Short problem >> Reproduce the part of the cosmology article below from "#2: Quasars exist" up to and including "bright, active galaxies.".

start Article

Imagine for a moment that we lived in a perfectly infinite universe, both in time and space. The glittering collections of stars go on forever in every direction, and the universe simply always has been and always will be. That would mean wherever you looked in the sky — just pick a random direction and stare — you'd be bound to find a star out there, somewhere, at some distance. That's the inevitable result of an infinite universe.

And if that same universe has been around forever, then there's been plenty of time for light from that star, crawling through the cosmos at a relatively sluggish speed of c, to reach your eyeballs. Even the presence of any intervening dust wouldn't diminish the accumulated light from an infinity of stars spread out over an infinitely large cosmos.

Ergo, the sky should be ablaze with the combined light of a multitude of stars. Instead, it's mostly darkness. Emptiness. Void. Blackness. You know, space.

The German physicist Heinrich Olbers may not have been the first person to note this apparent paradox, but his name stuck to the idea: It's known as Olbers' paradox. The simple resolution? Either the universe is not infinite in size or it's not infinite in time. Or maybe it's neither.

#2: Quasars exist

As soon as researchers developed sensitive radio telescopes, in the 1950s and '60s, they noticed weirdly loud radio sources in the sky. Through significant astronomical sleuthing, the scientists determined that these quasi-stellar radio sources, or "quasars," were very distant but uncommonly bright, active galaxies.

What's most important for this discussion is the"very distant" part of that conclusion.

Because light takes time to travel from one place to another, we don't see stars and galaxies as they are now, but as they were thousands, millions or billions of years ago. That means that looking deeper into the universe is also looking deeper into the past. We see a lot of quasars in the distant cosmos, which means these objects were very common billions of years ago. But there are hardly any quasars in our local, up-to-date neighborhood. And they’re common enough in the far-away (that is, young) universe that we should see a lot more in our vicinity.

The simple conclusion: The universe was different in its past than it is today.

#3: It's getting bigger

We live in an expanding universe. On average, galaxies are getting farther away from all other galaxies. Sure, some small local collisions happen from leftover gravitational interactions, like how the Milky Way is going to collide with Andromeda in a few billion years. But at large scales, this simple, expansionary relationship holds true. This is what astronomer Edwin Hubble discovered in the early 20th century, soon after finding that "galaxies" were actually a thing.

end Article
start Supplied data

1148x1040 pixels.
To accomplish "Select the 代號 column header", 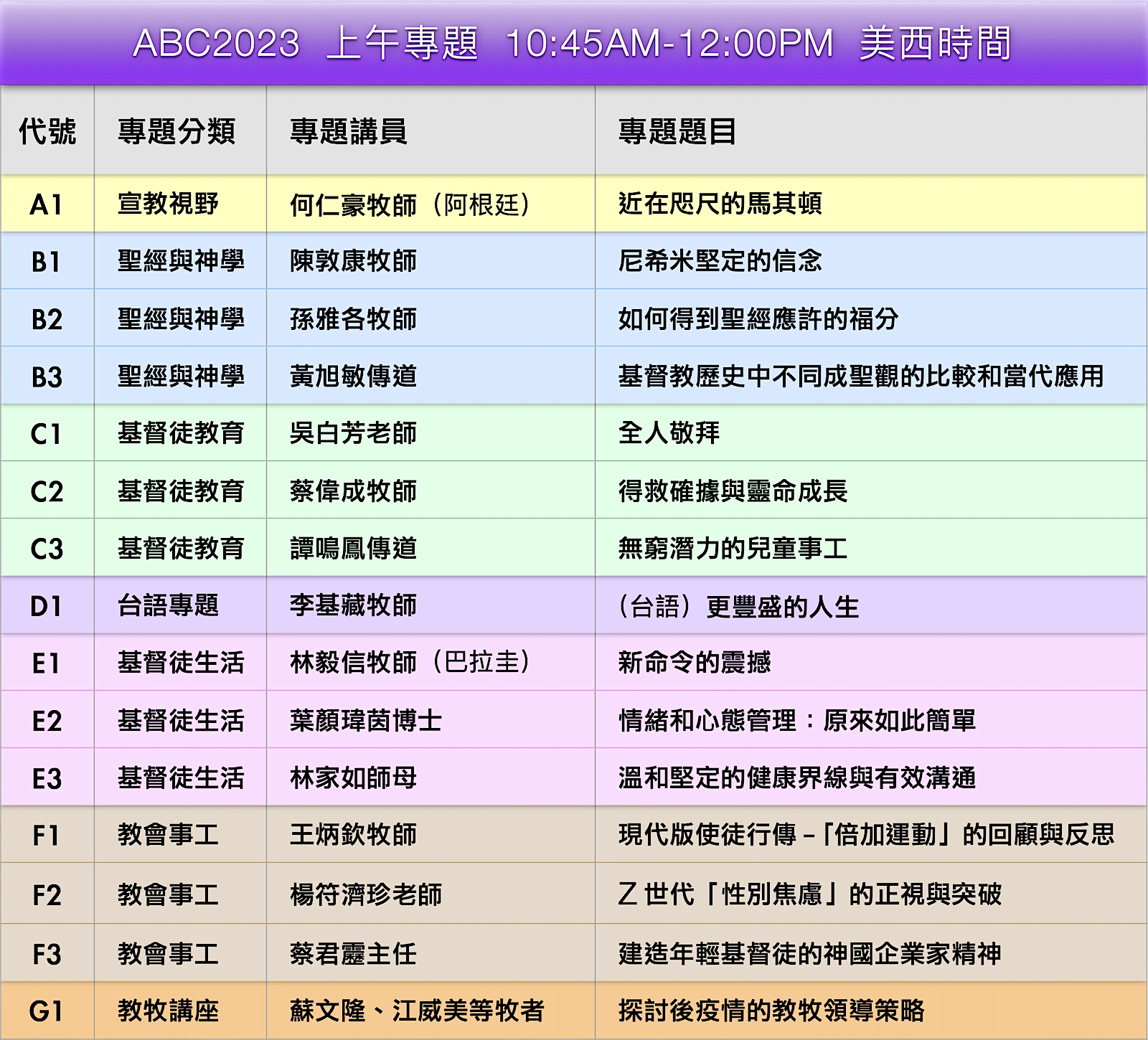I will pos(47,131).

end Supplied data

Task answer >>
#2: Quasars exist

As soon as researchers developed sensitive radio telescopes, in the 1950s and '60s, they noticed weirdly loud radio sources in the sky. Through significant astronomical sleuthing, the scientists determined that these quasi-stellar radio sources, or "quasars," were very distant but uncommonly bright, active galaxies.